**WRITTEN EXERCISE:** Turn the material, starting with the line that contains "Viewport: 1024px width, 486px height." and going on through the line that contains "(x=32, y=374)", into a numbered list, leaving out any blank lines.

___ MATERIAL

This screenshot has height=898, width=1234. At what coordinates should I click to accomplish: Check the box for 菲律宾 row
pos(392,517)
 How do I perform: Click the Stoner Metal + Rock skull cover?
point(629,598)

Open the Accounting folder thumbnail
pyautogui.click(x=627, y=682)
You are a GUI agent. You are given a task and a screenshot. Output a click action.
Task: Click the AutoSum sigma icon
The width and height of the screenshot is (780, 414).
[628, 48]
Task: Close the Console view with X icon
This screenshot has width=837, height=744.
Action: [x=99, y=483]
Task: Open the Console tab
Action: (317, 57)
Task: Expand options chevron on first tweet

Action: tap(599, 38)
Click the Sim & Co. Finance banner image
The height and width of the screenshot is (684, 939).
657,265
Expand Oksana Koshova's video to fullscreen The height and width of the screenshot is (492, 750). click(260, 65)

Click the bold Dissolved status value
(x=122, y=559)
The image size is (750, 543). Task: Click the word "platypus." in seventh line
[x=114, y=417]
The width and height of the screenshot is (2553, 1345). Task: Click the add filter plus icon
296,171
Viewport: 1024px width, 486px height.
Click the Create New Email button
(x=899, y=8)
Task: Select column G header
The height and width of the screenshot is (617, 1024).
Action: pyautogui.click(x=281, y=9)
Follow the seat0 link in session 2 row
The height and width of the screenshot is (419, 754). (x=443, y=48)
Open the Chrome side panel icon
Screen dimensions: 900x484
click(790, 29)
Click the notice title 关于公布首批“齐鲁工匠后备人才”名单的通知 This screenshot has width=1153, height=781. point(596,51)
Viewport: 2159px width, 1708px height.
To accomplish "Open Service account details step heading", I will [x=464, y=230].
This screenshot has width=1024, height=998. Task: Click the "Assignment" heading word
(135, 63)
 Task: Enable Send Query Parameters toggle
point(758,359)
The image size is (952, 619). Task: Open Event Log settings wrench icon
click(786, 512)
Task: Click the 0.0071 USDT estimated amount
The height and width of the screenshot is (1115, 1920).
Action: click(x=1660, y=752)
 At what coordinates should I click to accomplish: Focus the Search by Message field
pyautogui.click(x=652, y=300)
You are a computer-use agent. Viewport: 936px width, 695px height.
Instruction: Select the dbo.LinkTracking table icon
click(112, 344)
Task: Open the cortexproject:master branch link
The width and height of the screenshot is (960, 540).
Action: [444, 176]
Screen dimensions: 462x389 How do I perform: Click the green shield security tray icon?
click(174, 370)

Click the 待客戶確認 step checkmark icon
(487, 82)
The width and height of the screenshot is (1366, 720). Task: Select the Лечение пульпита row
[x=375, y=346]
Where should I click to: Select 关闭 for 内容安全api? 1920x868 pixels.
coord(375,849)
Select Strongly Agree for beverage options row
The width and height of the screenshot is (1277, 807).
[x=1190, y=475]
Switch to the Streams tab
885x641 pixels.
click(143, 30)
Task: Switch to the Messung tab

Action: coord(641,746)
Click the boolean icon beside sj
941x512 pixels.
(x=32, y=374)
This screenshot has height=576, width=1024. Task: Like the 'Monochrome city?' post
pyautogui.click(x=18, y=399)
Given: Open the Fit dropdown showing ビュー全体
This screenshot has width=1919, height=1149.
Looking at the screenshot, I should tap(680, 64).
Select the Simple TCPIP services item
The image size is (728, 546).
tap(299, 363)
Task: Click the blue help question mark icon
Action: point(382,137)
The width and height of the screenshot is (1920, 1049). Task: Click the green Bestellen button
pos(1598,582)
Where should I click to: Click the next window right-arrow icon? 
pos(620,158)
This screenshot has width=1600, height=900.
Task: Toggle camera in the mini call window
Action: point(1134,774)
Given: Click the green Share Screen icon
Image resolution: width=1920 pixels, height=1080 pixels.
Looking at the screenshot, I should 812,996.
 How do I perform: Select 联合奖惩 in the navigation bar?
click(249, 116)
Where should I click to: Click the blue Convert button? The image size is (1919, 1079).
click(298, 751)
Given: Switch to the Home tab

______

**OUTPUT OF THE TASK:**
1. Viewport: 1024px width, 486px height.
2. Click the Create New Email button
3. (x=899, y=8)
4. Task: Select column G header
5. The height and width of the screenshot is (617, 1024).
6. Action: pyautogui.click(x=281, y=9)
7. Follow the seat0 link in session 2 row
8. The height and width of the screenshot is (419, 754). (x=443, y=48)
9. Open the Chrome side panel icon
10. Screen dimensions: 900x484
11. click(790, 29)
12. Click the notice title 关于公布首批“齐鲁工匠后备人才”名单的通知 This screenshot has width=1153, height=781. point(596,51)
13. Viewport: 2159px width, 1708px height.
14. To accomplish "Open Service account details step heading", I will [x=464, y=230].
15. This screenshot has width=1024, height=998. Task: Click the "Assignment" heading word
16. (135, 63)
17.  Task: Enable Send Query Parameters toggle
18. point(758,359)
19. The image size is (952, 619). Task: Open Event Log settings wrench icon
20. click(786, 512)
21. Task: Click the 0.0071 USDT estimated amount
22. The height and width of the screenshot is (1115, 1920).
23. Action: click(x=1660, y=752)
24.  At what coordinates should I click to accomplish: Focus the Search by Message field
25. pyautogui.click(x=652, y=300)
26. You are a computer-use agent. Viewport: 936px width, 695px height.
27. Instruction: Select the dbo.LinkTracking table icon
28. click(112, 344)
29. Task: Open the cortexproject:master branch link
30. The width and height of the screenshot is (960, 540).
31. Action: [444, 176]
32. Screen dimensions: 462x389 How do I perform: Click the green shield security tray icon?
33. click(174, 370)
34. Click the 待客戶確認 step checkmark icon
35. (487, 82)
36. The width and height of the screenshot is (1366, 720). Task: Select the Лечение пульпита row
37. [x=375, y=346]
38. Where should I click to: Select 关闭 for 内容安全api? 1920x868 pixels.
39. coord(375,849)
40. Select Strongly Agree for beverage options row
41. The width and height of the screenshot is (1277, 807).
42. [x=1190, y=475]
43. Switch to the Streams tab
44. 885x641 pixels.
45. click(143, 30)
46. Task: Switch to the Messung tab
47. Action: coord(641,746)
48. Click the boolean icon beside sj
49. 941x512 pixels.
50. (x=32, y=374)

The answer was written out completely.